Ukrainian President Volodymyr Zelenskyy visited the Black Sea port city of Odesa on Sunday — the day the country honors its navy — to hear a report from the navy commander on prospects for the development of a naval drone and missile program, as well as present awards to service members.
In a tweet, the Ukrainian commander in chief said, “The enemy will definitely not dictate the conditions of the Black Sea and occupiers will have to be as afraid of approaching our Crimea and Azov Sea coasts as Russian ships are already afraid of approaching our Black Sea coast.”
Zelenskyy thanked “every warrior of the Ukrainian navy” for their sacrifices.
Ukraine – US support
Former U.S. Vice President and 2024 presidential candidate Mike Pence acknowledged in an interview with CNN Sunday, that “there’s debate, both in my party and around the country, about American involvement [in Ukraine], but I really believe that the majority of the American people understand that we are the leader of the free world and standing for freedom and supporting those that are fighting for their freedom is always the American cause.”
Pence’s comments came after his surprise visit to Kyiv last week.
Zelenskyy hailed Pence’s visit in a news conference with Spanish media in Kyiv but expressed concern about losing bipartisan support from the United States.

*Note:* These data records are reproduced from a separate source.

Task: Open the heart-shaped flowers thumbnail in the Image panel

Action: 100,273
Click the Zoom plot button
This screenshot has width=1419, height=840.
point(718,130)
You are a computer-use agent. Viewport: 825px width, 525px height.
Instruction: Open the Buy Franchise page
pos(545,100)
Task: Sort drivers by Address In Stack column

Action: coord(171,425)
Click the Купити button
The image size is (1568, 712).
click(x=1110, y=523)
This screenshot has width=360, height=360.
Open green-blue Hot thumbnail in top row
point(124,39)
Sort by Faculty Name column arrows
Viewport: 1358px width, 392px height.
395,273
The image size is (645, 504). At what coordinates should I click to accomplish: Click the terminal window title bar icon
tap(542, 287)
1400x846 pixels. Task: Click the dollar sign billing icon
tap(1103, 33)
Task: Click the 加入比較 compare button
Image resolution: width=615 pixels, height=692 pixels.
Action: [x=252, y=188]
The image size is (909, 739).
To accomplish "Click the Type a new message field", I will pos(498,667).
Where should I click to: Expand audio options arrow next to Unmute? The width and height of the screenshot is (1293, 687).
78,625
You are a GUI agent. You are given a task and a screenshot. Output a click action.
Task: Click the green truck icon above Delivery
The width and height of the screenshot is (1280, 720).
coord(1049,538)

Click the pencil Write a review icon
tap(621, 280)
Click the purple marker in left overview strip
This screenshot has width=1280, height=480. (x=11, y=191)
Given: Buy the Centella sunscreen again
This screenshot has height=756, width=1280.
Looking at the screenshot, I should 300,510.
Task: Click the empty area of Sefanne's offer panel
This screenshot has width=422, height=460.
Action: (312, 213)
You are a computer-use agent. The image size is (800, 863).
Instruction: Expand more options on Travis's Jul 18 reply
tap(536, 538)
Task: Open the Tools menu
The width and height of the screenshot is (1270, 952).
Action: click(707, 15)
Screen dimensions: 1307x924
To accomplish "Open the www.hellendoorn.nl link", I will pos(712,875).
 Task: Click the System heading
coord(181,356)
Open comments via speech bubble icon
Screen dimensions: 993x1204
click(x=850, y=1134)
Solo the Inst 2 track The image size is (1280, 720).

“There are messages coming from some Republicans, sometimes dangerous messages, that there may be less support,” he said.
Zelenskyy said that regardless of who wins the next U.S. presidential election, maintaining bipartisan support is “the most important thing for Ukraine.”
Pence reiterated his unequivocal support for Ukraine in an interview with CBS’s “Face the Nation” TV show. However, he made it clear that Ukraine will not join NATO before the war is over, saying he believes Zelenskyy “would be open to a conditional invitation” to join the alliance once “the war is won.” Pence added that Zelenskyy “made it clear” he’s not looking for U.S. forces to fight in Ukraine.
Some information for this story came from The Associated Press, Agence France-Presse and Reuters.